I’m using Cursor + Composer with Laravel.

With Laravel, you create database migration files to define the schema of your database.

You typically create these with a CLI command (“PHP artisan make:migration xyz”), which will produce a correctly named but pretty empty file. Part of the naming convention is to prefix the name with a timestamp (eg. 2024_09_21_12345_create_some_table.php)

From there, as a developer, you would populate the file with your DB table schema eg:

    public function up(): void
    {
        Schema::create('groups', function (Blueprint $table) {
            $table->id();
            $table->string('name')->unique();
            $table->timestamps();
        });
    }

From there, you run php artisan migrate and the database tables will be created in line with the definitions of these files.

When doing this within Cursor: from my description, Composer infers (mostly) correctly the database requirements of an app, and will then provide the commands for creating the file (php artisan make:migration xyz), but will also create migration files itself, but with a name like:

xxxx_xx_xx_create_some_table.php

So then I will have somewhat duplicate files:

  • 2024_09_21_12345_create_some_table.php (which is mostly empty/placeholder) and
  • xxxx_xx_xx_create_some_table.php (which contains the schema definition).
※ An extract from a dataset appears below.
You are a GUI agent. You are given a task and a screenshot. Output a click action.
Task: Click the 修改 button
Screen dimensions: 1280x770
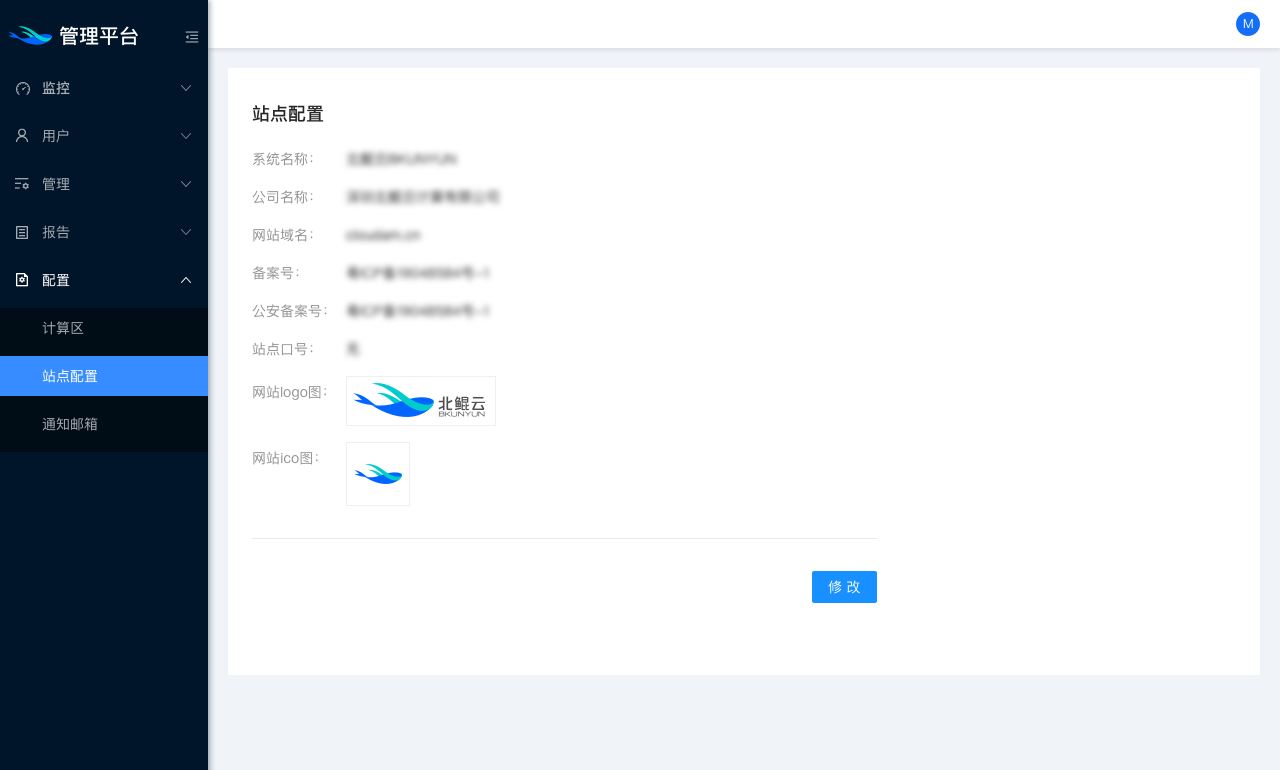pyautogui.click(x=844, y=587)
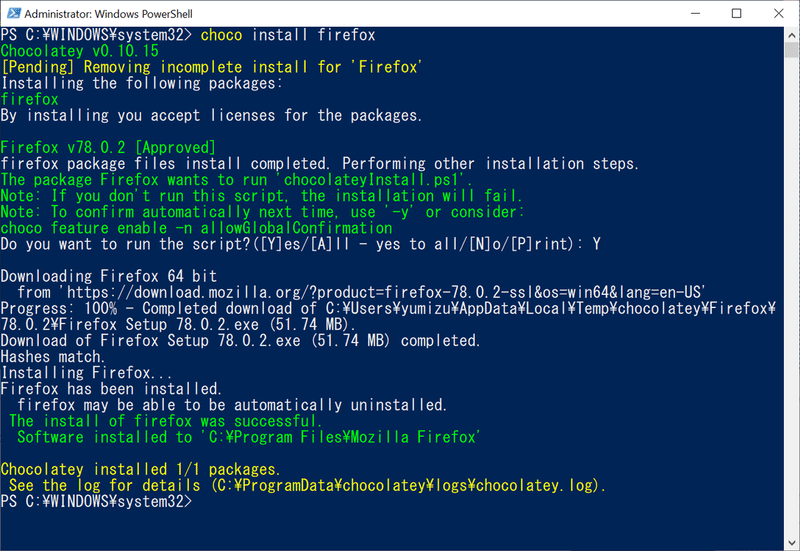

At this point, I then copy/paste the contents of the Cursor-generated file into the one generated by php artisan make:migration (and delete the Cursor-generated file) - or - I rename the Cursor-generated file to that of the file created by the command (and delete the php artisan generated file).

When we’re handling one file at a time, it’s not so bad, but sometimes 5+ files can be created simultaneously and sometimes when other migration files already exist in the project - this becomes quite tricky to manage.
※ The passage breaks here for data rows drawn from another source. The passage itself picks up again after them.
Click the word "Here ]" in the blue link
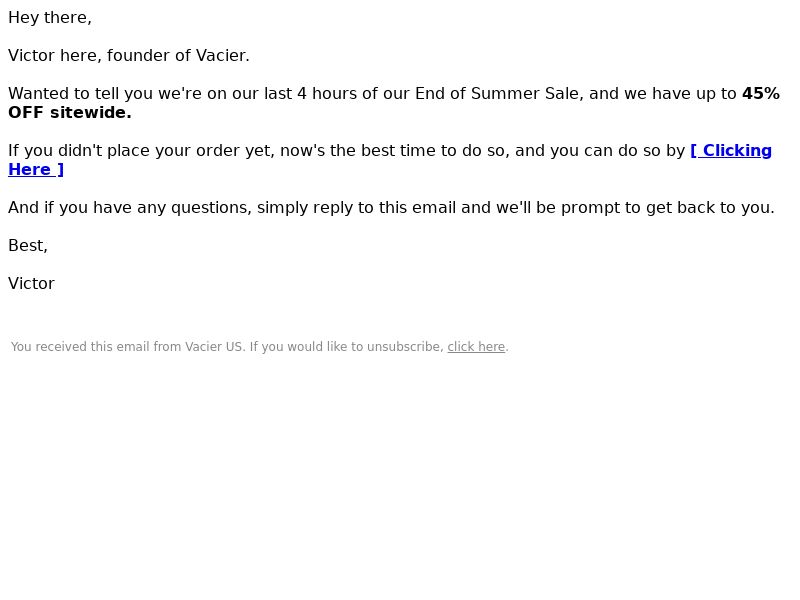This screenshot has height=600, width=800. pyautogui.click(x=36, y=170)
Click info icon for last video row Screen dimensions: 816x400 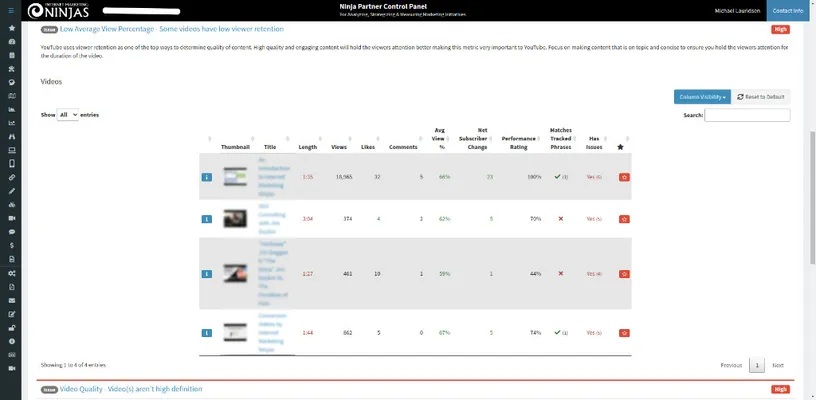coord(207,331)
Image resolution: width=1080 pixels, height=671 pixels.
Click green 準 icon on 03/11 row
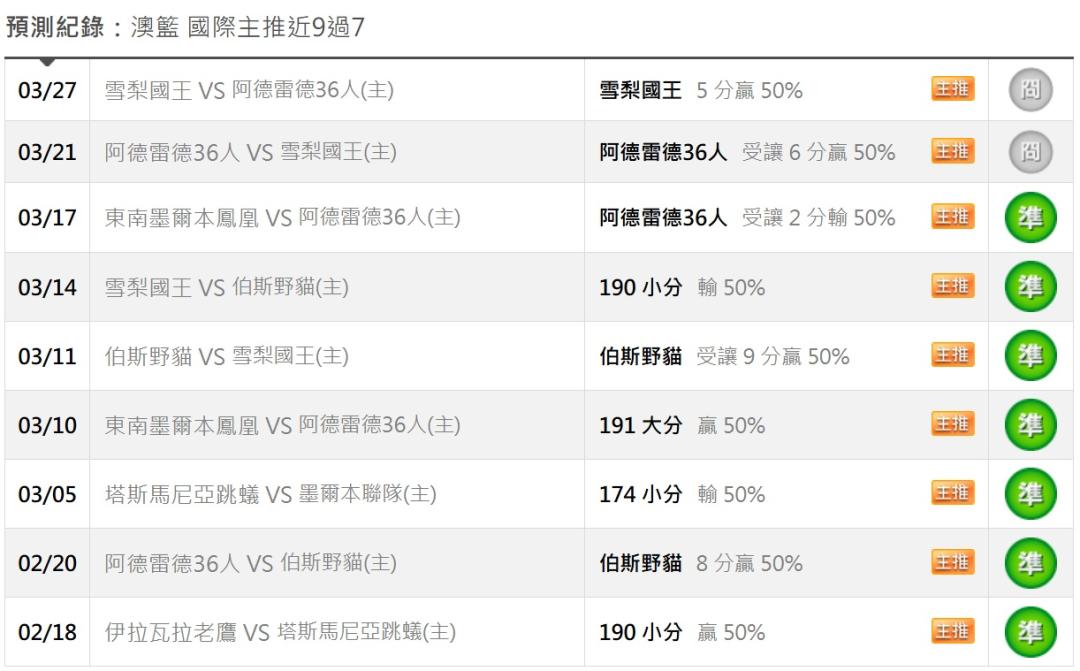tap(1030, 356)
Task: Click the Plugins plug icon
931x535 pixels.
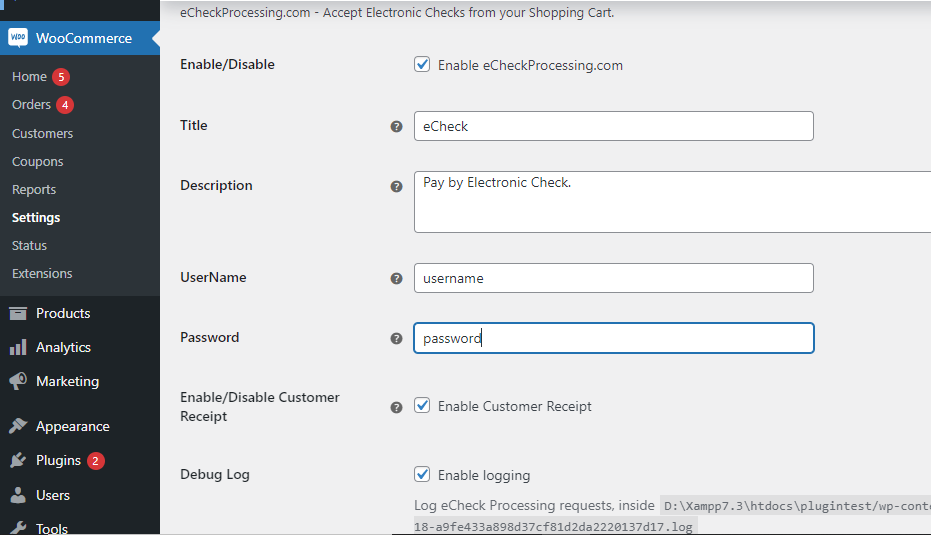Action: (x=18, y=460)
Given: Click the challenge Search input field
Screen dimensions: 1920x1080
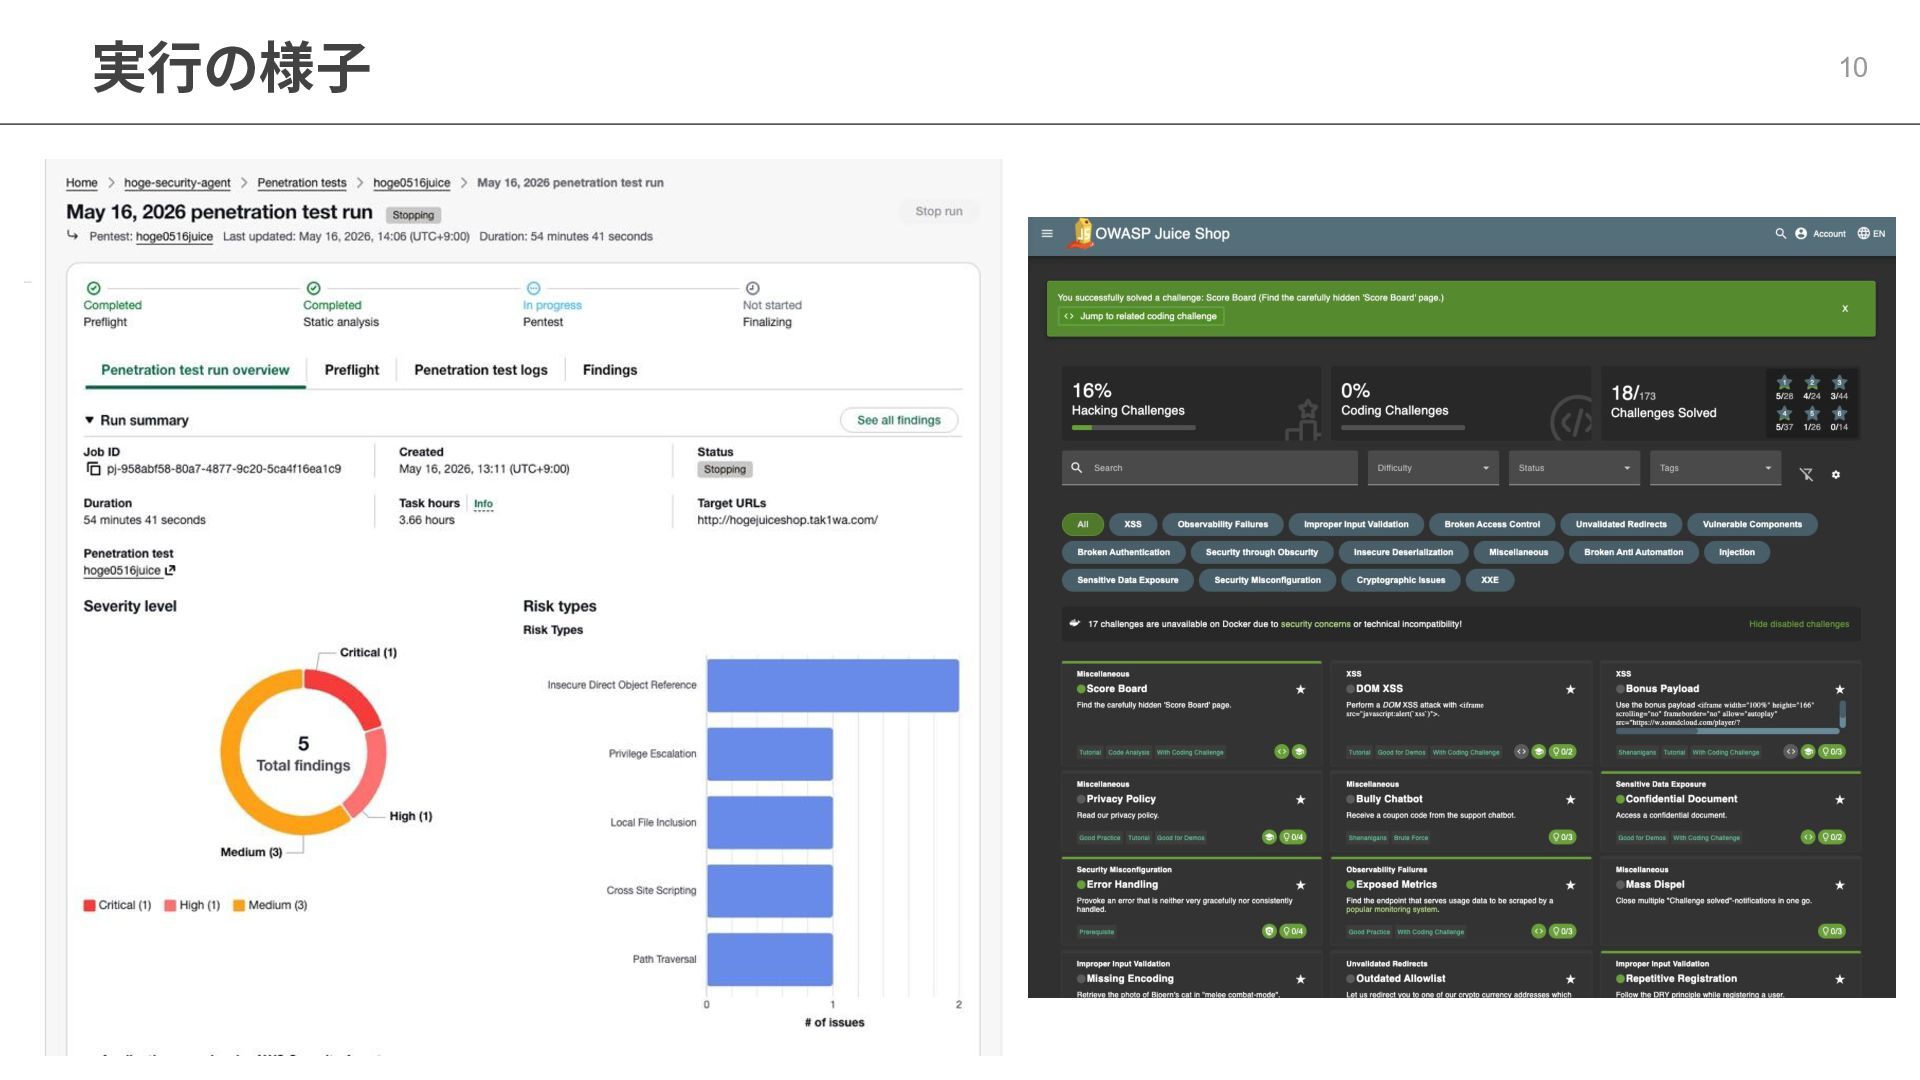Looking at the screenshot, I should coord(1209,468).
I would love for Cursor Composer to:

1.	Provide the necessary php artisan commands.
2.	Wait for my confirmation that I’ve run them.
3.	Then modify the newly created files accordingly.

I tried requesting this behavior in my prompt. Cursor paused after providing the commands, but when I instructed it to continue, it created more xxxx_xx_xx type files instead of modifying the existing ones.

Any thoughts on how I can improve this workflow? Thanks in advance for your help!

I’m having the same issue. It’s very frustrating. There are several migrations that Cursor named 2024 instead of 2025, and I didn’t notice the discrepancy until several migrations later. Plus, ones with arbitrary names or were almost exact dupes of previous ones. The result of this is that all the migrations need to be unwound. Cursor tries to run all the migrations over again, but since some are out of order, it causes issues. Ideally, I’d like to change this behavior in .cursorrules, but I have not been able to make it follow these attempts. I came here looking to find someone who has solved this issue.